To do bounds recognition, set the last element to NULL.
Example:
char* myArray=NULL;
/* other code */
myArray = createMyArray(n_elements);
memset(myArray,0,sizeof(int)*n_elements); /* Set the allocated memory to zero */
/* other code */
myArray[0]=functionReturningAString();
myArray[n_elements-1]=functionReturningAnotherString();
/* other code */
/*Processing*/
char* incr=myArray;
while( incr != NULL){
processArray(incr);
incr++;/* Increments by size of char pointer to the next pointer*/
}
free_Array(&myArray);/* this function calls free() and sets myArray to NULL*/
This is usable, when you need a lot of efficiency. Otherwise you should either create your own arraylist or use an existing library which provides it.
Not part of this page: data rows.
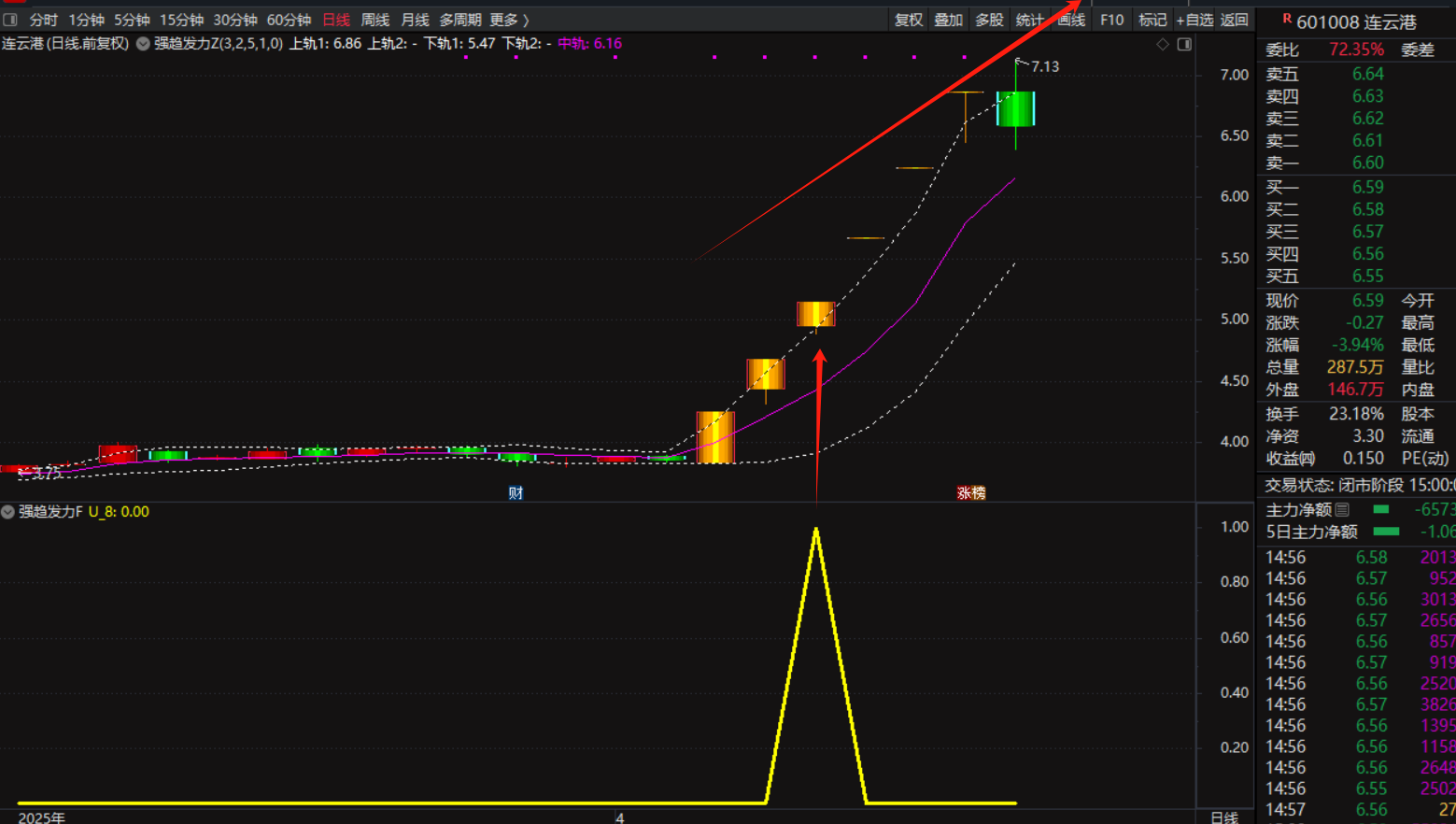Add stock via +自选 button
1456x824 pixels.
coord(1194,20)
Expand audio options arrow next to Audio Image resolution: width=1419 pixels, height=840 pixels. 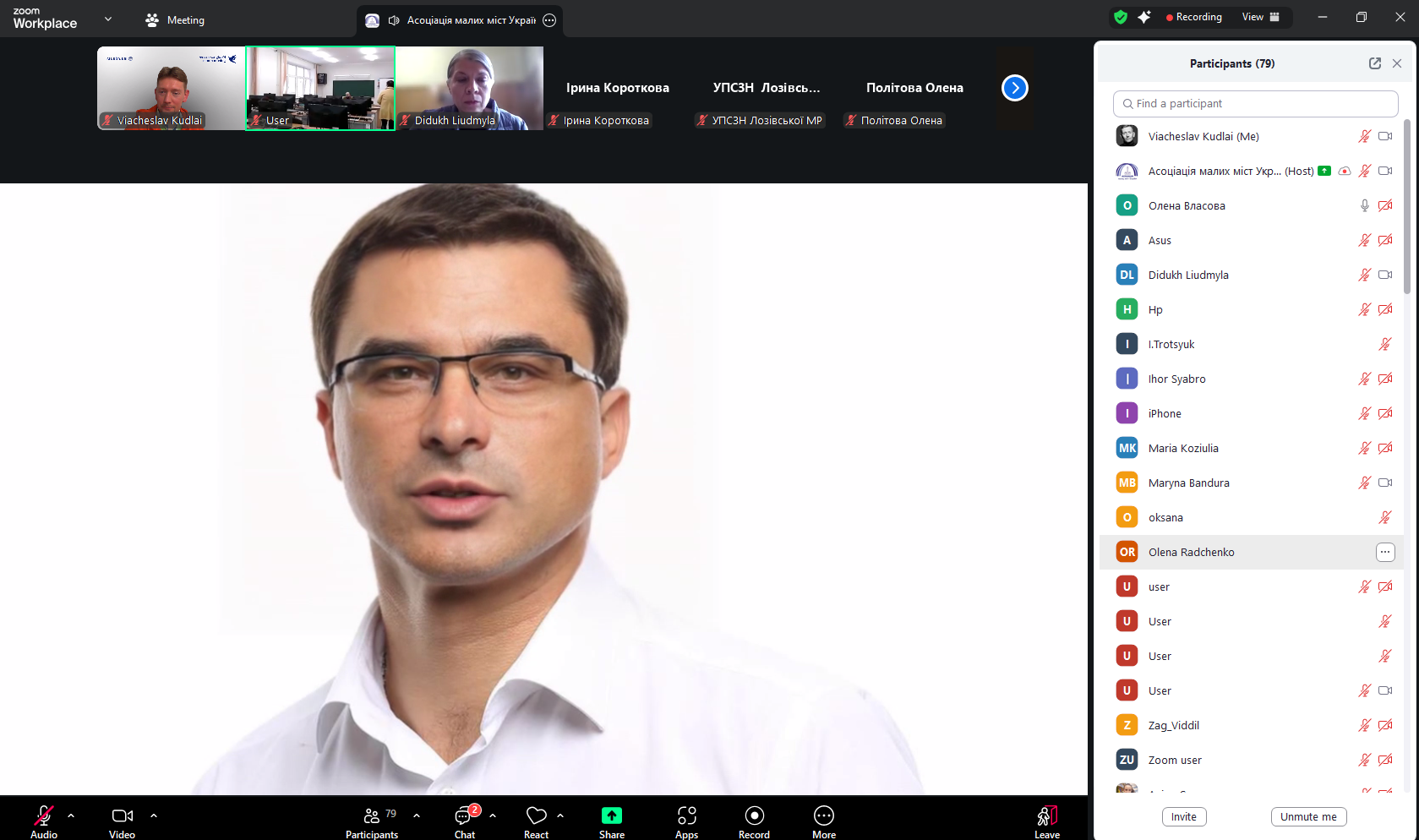[71, 815]
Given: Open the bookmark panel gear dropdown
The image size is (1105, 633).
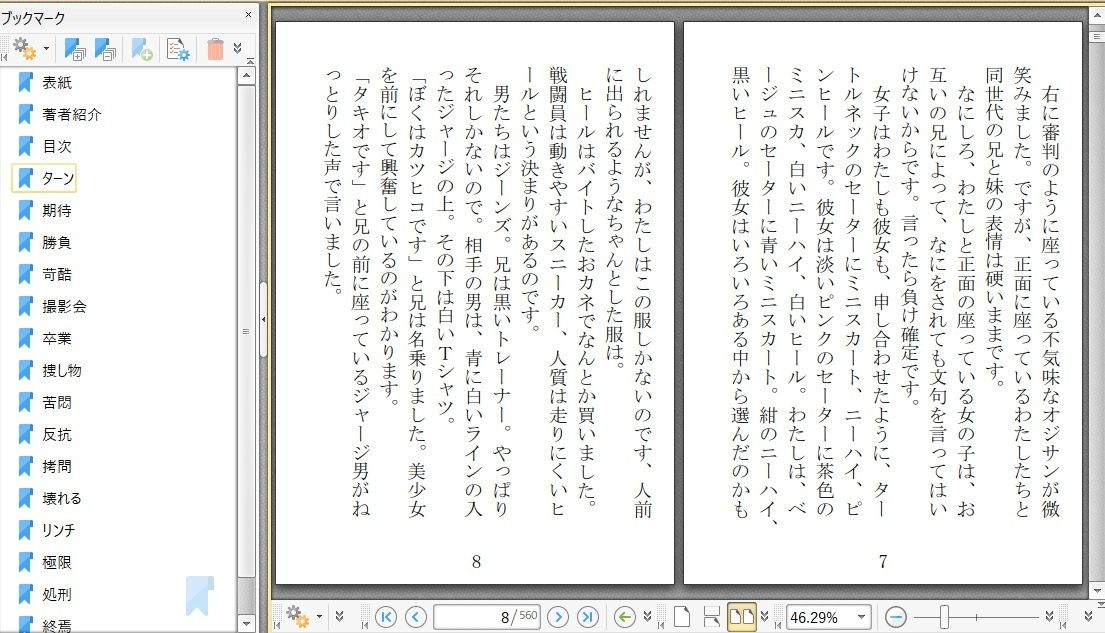Looking at the screenshot, I should [x=30, y=48].
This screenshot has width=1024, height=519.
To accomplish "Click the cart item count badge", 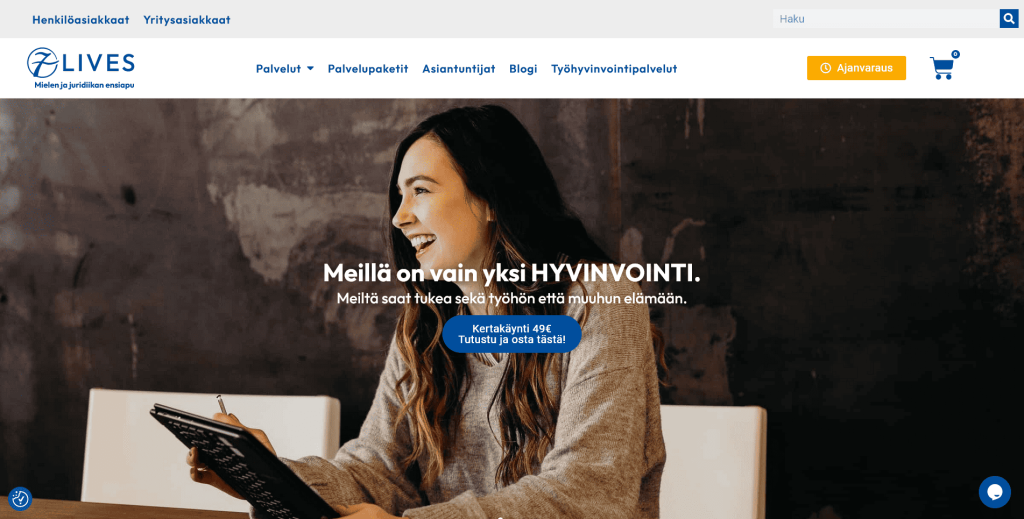I will click(x=955, y=54).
You need too much discipline to keep track of every possible error condition, so it can be tiresome.
Usually is just better to just use a library which provides arraylist, linkedlist, HashSets, etc. For C I use a lot of Glib functions for this.
Upvotes: 2
Reputation: 23332
There's no way to test that at runtime -- an uninitialized array looks just like one that has been initialized with garbage.
Depending on what you're doing, you need either to make sure the array is actually initialized or explicitly pass around a flag that tells you whether the values in the array are meaningful yet.
Also note that "whether the array is empty" is not a very meaningful concept in C. The array is just there, and it always contains whatever number of bits are necessary to represent the elements it's declared to have. Those bits may not have meaningful values, but the're always there.